As to the category of films that center upon the promotion of a particular postmodern woke pet topic, there is no shortage of films on THR’s list which are clear cheerleading acts for the LGBTQ agenda. THR’s No. 50 and 46 picks, WEEKEND and PARIAH (2011), No. 33 pick, PORTRAIT OF A LADY ON FIRE (2019), No. 25 pick, CALL ME BY YOUR NAME (2017), and the notorious No. 7 pick, BROKEBACK MOUNTAIN (2007), all push this neopagan sexual perversity on audiences in an attempt to normalize it by shifting societal views of such sexual malpractice.
A third criteria which THR strangely ignores is the box office; it oddly puts YI YI, it’s No. 1 pick, which made just over a million dollars worldwide, way above it’s No. 14 pick, WALL-E, which made well over 500 million worldwide.
These selections reveal the truth of Orwell’s words and demonstrate what sort of pamphlet the pamphleteers at THR are pushing. Orwell also wrote that “all art is to some extent propaganda” (George Orwell, “T. S. Eliot”, All Art is Propaganda, p. 198) and therefore, even something as simple as a list of film recommendations is not without religious, philosophical, and political bias.

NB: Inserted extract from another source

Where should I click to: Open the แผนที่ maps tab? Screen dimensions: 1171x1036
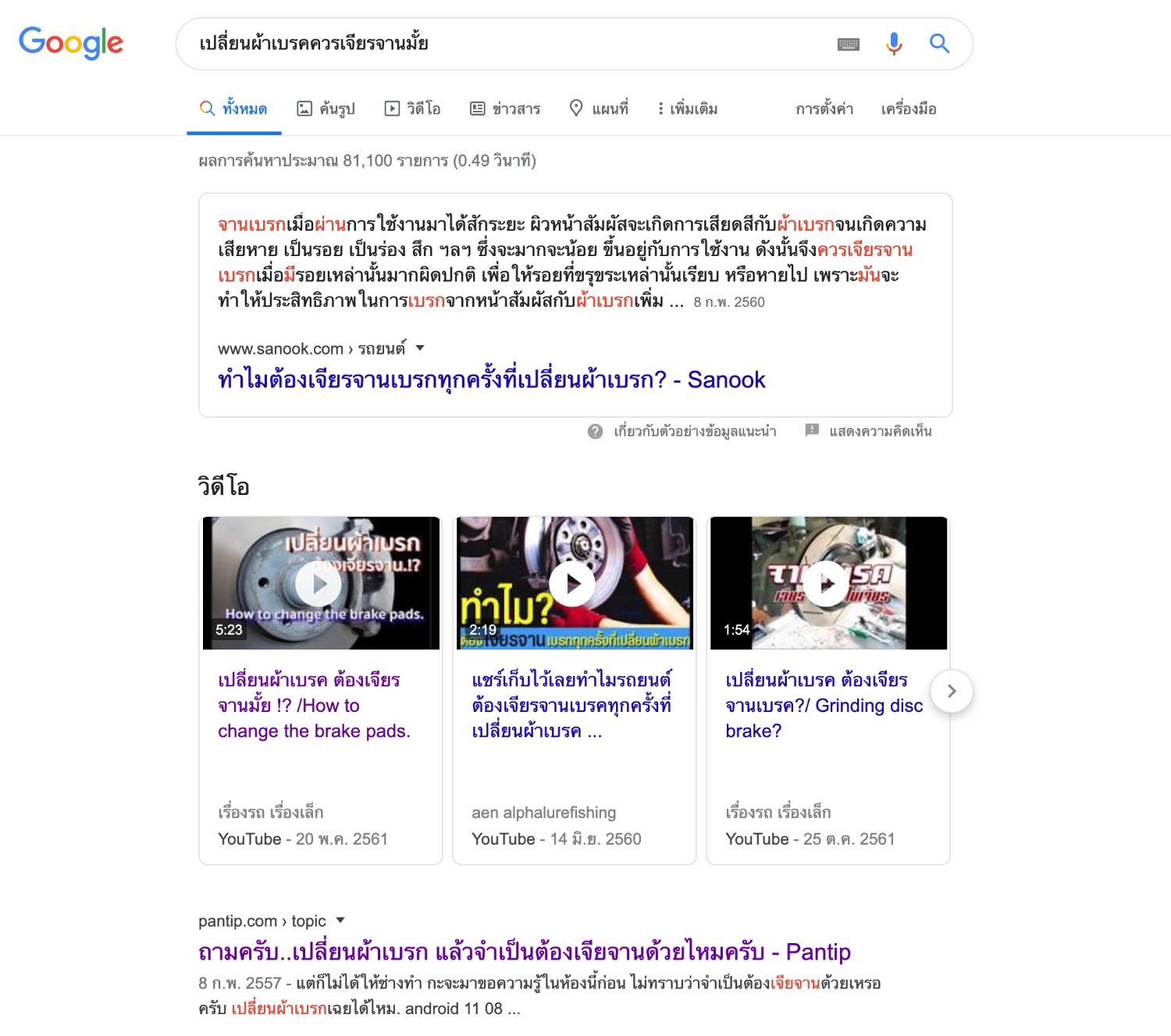click(x=599, y=109)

The truth is everyone is an advocate and everyone is a pamphleteer because everyone is a philosopher and has a worldview. This is how THR can claim that these films “have stood the test of time” despite their relative obscurity, anti-cultural1 nature, and the fact that some of them are not even a decade old. THR critics’ alleged best films are not primarily based on sticking power or universal themes, but rather on how strongly they rage against the religious and cultural assumptions of traditional American society – a society primarily shaped and influenced in its origin by Christianity.
As this list of “must see” 21st century films (so far) makes clear, it is not money or even fame and recognition that drives humanity; it is worldview that drives what human beings say and what they do; it is worldview that makes all artistic works pamphlets of differing sizes and shapes but with the same motive; it is worldview that informs the selection of “great cinema” and what is to be applauded and decried in the ever more postmodern and woke American film industry.
Fortunately, the domestic box office numbers backup the fact that most Americans want to see films with biblical, eternal themes, not postmodern ones which dominate the films that made THR’s list.